Nieves, una mujer de 90 años, murió de una sepsis consecuencia de las quemaduras que le causó un cuidador al ducharla con agua hirviendo. El cuidador hizo caso omiso de las quejas de la anciana, y después la residencia ocultó la gravedad de las quemaduras. Una negligencia letal que se saldará – si es que se salda- con una indemnización a buen seguro insuficiente para la gravedad de haber quitado una vida. Este es el valor de la vejez ahora mismo. Una fase de la vida que se puede alagar hasta veinte años (depende de la longevidad del individuo) y que crea muchos problemas logísticos, económicos, y para algunas personas (para el cuidador del agua hirviendo supongo que no) morales. La parte económica se ha comido la parte moral, y ha dado pie a monstruosidades distópicas como la que he mencionado, como tantos casos que vemos en la prensa.
Mi tía vivió sus últimos años en una residencia. Era la mejor de la zona, y aun así dejaba mucho que desear. Fue noticia durante la pandemia. Ni mi tía ni mi tío supieron que pasaron esos meses junto a cadáveres que no eran retirados, junto a residentes que no eran atendidos pese a tener COVID. Cuando iba de visita me provocaba rechazo cómo las empleadas infantilizaban a mis tíos y al resto de residentes; ¿es imprescindible hacerlo? No lo sé. A mí me parece condescendiente, casi indigno. Mi tía lloraba cuando hablaba del cambio de pañal. Mi tía cuidó de mi abuela durante muchos años, y antes de eso cuidó de su padre. Cuidó de mi cuando era muy pequeña y mi padre estaba enfermo, al cuidado de mi madre. Recuerdo esa época con mucho cariño. El primer cumpleaños que recuerdo fue en su casa, con una niña del bloque, Erika, que tampoco está ya con nosotros. Mi tía cuidó de los hijos de mi prima cuando fue necesario. Mi tía estuvo toda la vida cuidando de otros, y cuando el último de nosotros no necesitó cuidados, ella envejeció. Lo hizo de golpe. Un día llamamos al timbre, después de que muriera mi abuela, y nos abrió mi tía. Estaba en bata y pijama, nada que ver con el aspecto cuidado y casi barroco con el que nos había recibido siempre. Ya era una anciana.
Eso fue antes de tener que ir a la residencia. Un tercero sin ascensor y una dolencia del corazón separaron a mis tíos de su casa. ¿Serían conscientes de que no volverían a pisar su casa? Allí había televisión, bingo, algún pequeño espectáculo… esas actividades que se organizan para que residentes y trabajadores olviden que están en un moridero.
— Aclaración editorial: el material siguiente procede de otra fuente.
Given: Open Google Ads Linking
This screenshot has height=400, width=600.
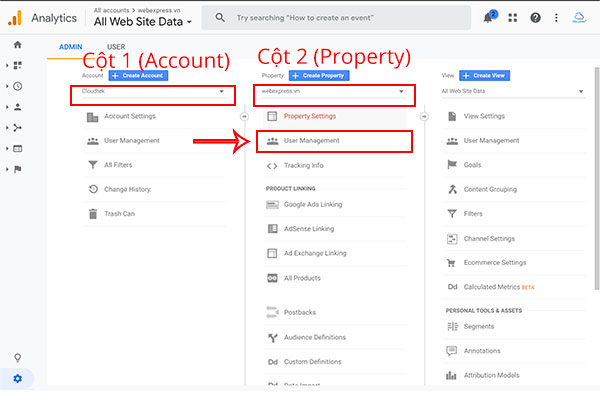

Pese a la aparente tranquilidad, todo el mundo sabía que no se pueden llevar allí ni joyas ni ropa cara. Desaparece a menudo. También desaparecen las bragas, así que hay que llevar ropa nueva de cuando en cuando.
A mis tíos había que lavarles y cambiarles. Los trabajadores del centro les quitaban el pañal, lo tiraban al suelo, y se marchaban. Cuando mi tía les pedía que no les dejasen así (manchados, desprotegidos, y expuestos al olor de sus propias heces), respondían con un “no es mi trabajo”. Ya llegaría otra persona cuando buenamente pudiera. Mi tía lloraba. Ella siempre había atendido a otros y ahora los que cobraban por atenderla (cosa que ella nunca hizo) la dejaban desatendida con un “no es mi trabajo”. Esto es la vejez: formar parte del excedente humano que no da beneficios. Parece que el único valor de una vida en este tramo es el beneficio que pueda dejar. Una amiga (que ya no lo es) me contaba que su madre había cuidado de una tía suya durante años con la secreta intención (confesado por ellas mismas) de que le dejase la casa en herencia, pero “la muy zorra” se lo dejó a otras personas. Así funciona la caridad en la gente sin alma. Cuando los ancianos ya dan sus últimas boqueadas surgen los hijos, los sobrinos, los nietos y los que hagan falta, todos para pedir, con mayor o menos descaro, una parte mayor de la herencia. Y luego vienen las puñaladas, los insultos, las traiciones, las alianzas espurias, los saqueos prematuros en las casas, y todas esas cosas que hacen que una no quiera, ni por casualidad, llegar a esa edad que solo es bonita en los anuncios de turrón.